Throughout the asset lifecycle, documents move through different states. In these states, different people have visibility over this document. The document must pass through gateways to move to these different states—check, review, approval, or authorize processes.

Here, different status codes—or Purpose of Issue—can be assigned to a document to trigger a workflow and send it to the relevant stage.

For example, if you need to share a document with a task team, you can simply upload it to your CDE and populate it with the relevant status code. The document will automatically send to the appropriate team—no need for mass emails or multiple Teams messages.

Ultimately, automated workflows ensure the right people are seeing the right document at the right time.


3. Cloud-Based Model Management

The next step in ensuring ISO 19650 compliance is implementing cloud-based model management.

Previously referred to as “Volume Strategy,” now called “Federation Strategy,” this relates to viewing, managing, and coordinating your 3D models within your CDE.

Different 3D models come together by merging individual discipline-specific models together to create a single project model.

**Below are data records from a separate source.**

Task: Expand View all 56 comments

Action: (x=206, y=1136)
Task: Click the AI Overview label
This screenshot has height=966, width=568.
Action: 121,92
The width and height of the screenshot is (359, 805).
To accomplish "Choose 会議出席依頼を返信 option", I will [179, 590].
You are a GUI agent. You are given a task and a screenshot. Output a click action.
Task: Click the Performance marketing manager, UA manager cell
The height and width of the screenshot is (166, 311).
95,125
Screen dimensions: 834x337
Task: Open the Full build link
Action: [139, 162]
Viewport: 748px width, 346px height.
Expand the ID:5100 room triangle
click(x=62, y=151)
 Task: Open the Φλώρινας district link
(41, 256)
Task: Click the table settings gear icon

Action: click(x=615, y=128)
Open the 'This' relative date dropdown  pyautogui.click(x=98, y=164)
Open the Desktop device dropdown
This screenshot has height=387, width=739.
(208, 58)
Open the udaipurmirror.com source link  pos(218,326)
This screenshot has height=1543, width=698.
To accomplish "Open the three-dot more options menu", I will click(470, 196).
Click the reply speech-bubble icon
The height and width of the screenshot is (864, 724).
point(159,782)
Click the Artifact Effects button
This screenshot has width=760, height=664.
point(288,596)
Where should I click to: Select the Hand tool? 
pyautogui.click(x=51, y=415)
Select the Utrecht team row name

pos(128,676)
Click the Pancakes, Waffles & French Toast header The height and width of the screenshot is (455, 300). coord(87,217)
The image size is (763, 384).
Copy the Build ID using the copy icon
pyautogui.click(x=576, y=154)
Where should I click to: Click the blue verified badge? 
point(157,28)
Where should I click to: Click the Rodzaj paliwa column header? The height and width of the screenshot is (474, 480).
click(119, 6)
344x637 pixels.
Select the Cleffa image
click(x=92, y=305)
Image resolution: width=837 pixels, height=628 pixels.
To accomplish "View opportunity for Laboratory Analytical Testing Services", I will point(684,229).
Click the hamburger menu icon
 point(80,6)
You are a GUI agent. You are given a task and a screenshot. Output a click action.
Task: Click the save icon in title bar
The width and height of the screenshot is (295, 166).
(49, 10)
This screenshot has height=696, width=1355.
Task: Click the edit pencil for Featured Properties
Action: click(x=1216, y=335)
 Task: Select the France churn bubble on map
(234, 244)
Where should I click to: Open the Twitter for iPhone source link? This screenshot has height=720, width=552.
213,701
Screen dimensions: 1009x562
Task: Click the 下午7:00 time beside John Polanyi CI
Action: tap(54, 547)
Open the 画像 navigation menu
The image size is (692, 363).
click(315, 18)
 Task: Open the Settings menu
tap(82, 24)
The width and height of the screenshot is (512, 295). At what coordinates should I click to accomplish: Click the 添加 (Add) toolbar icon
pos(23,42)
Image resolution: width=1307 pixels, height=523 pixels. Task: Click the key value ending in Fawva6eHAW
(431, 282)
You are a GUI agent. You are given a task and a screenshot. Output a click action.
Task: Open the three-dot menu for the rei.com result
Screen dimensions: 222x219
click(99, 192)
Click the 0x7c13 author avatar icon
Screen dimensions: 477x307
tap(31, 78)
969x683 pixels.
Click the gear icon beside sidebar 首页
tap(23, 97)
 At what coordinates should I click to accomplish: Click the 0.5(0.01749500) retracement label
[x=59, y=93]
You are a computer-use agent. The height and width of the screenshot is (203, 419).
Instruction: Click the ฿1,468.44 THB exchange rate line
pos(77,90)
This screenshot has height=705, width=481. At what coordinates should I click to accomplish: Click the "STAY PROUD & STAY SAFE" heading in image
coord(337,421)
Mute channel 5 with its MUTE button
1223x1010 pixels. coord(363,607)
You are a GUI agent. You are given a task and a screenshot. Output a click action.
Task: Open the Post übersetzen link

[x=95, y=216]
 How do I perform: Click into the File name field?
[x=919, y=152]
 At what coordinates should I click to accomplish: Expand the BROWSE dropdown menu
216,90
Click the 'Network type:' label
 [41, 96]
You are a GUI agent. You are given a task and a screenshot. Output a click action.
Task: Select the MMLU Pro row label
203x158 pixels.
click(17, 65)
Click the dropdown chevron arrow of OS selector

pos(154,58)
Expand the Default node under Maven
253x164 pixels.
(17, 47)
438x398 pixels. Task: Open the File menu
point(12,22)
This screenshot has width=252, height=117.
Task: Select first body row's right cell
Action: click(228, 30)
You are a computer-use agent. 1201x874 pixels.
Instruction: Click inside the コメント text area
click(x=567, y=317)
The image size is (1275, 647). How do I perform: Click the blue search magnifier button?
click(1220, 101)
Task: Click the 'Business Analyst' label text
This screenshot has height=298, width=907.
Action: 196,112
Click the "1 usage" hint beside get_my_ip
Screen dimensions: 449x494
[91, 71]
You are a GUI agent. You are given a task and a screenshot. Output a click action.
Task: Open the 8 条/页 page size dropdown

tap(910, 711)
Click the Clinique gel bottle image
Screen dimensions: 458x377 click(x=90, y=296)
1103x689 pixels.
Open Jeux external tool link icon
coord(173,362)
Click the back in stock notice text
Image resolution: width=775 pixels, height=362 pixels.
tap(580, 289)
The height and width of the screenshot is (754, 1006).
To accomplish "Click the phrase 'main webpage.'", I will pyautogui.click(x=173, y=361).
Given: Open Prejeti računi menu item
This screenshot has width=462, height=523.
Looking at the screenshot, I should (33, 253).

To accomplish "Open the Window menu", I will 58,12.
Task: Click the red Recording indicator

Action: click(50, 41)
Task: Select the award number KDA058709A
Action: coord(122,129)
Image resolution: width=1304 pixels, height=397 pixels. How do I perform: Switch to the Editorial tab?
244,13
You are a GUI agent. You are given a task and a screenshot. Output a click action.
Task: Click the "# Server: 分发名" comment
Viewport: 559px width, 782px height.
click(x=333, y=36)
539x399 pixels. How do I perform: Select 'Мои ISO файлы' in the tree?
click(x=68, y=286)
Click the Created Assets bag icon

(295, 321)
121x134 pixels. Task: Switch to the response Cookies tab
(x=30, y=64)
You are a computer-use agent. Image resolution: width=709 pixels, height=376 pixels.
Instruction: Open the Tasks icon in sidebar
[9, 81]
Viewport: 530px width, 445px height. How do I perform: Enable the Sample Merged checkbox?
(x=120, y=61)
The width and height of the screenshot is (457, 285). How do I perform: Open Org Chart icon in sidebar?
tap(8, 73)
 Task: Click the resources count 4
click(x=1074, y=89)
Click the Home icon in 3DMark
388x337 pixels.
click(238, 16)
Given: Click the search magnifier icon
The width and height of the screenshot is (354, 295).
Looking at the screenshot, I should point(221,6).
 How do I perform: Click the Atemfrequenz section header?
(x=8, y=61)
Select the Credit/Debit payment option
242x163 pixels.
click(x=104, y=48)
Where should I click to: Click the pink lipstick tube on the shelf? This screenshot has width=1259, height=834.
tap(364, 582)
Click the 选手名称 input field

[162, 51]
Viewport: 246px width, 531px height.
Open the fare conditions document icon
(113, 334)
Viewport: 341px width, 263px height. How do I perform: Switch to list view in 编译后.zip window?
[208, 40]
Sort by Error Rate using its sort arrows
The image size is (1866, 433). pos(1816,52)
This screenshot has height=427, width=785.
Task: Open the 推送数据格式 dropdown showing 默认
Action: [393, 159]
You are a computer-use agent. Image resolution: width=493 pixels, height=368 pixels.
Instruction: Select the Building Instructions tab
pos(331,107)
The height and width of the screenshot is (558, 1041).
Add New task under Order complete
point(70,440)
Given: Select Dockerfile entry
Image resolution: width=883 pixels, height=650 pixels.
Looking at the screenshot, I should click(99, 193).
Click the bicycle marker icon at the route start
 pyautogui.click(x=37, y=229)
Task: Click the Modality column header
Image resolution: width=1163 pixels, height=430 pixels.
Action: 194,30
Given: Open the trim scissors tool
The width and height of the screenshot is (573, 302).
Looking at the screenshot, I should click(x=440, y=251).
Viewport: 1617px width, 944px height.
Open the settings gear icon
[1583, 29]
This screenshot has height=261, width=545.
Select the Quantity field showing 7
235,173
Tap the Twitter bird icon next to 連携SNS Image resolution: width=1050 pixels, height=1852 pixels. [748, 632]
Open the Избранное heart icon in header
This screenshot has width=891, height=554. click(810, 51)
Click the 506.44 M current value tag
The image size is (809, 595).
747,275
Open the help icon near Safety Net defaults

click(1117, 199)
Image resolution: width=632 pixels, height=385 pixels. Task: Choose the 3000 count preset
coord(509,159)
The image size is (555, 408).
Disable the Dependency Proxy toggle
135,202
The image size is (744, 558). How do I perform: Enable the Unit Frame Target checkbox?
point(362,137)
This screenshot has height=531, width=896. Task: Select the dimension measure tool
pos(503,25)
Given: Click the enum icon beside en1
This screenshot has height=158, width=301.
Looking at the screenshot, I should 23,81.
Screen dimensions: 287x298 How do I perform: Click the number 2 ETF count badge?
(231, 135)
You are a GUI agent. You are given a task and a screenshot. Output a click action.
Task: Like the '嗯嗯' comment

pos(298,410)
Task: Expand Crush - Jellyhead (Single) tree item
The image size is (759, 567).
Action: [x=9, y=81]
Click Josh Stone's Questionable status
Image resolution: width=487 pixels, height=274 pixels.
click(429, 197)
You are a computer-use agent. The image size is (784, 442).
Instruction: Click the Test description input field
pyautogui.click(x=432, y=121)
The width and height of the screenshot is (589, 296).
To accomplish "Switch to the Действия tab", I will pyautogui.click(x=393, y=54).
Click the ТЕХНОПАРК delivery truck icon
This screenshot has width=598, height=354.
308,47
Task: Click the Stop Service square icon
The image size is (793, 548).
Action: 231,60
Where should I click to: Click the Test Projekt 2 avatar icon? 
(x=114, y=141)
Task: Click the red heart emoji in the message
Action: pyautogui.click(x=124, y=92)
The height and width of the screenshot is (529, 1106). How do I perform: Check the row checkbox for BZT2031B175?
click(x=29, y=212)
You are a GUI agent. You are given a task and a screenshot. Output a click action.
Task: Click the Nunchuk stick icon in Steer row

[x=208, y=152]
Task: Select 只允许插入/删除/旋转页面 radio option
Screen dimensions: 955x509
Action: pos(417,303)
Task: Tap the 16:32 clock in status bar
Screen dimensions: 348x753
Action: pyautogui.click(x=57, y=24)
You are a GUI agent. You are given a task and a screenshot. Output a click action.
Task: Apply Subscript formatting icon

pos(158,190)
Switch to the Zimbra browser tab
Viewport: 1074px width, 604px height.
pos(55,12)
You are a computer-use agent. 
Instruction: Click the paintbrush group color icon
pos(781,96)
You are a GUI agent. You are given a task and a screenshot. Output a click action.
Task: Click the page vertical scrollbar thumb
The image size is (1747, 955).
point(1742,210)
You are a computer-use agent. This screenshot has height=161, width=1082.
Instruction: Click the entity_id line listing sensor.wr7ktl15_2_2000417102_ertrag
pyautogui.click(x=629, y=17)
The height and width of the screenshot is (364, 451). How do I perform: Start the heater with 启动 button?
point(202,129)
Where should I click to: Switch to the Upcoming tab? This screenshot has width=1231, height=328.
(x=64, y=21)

By bringing all models together in a cloud-based environment, model coordination is facilitated. With this cloud-based viewer, model viewing becomes more accessible—you no longer require a fancy computer or specific desktop-based model viewing software.

This provides project stakeholders with a space to upload, review, and detect clashes between project models. Increased accessibility also means the wider project team can view the model, introducing new perspectives on the project and allowing the earlier identification of issues and risks.

Stakeholders will benefit from taking an integrated approach, and collaboration is promoted. Design errors are ironed out quickly, clashes are detected and resolved, and estimations are improved.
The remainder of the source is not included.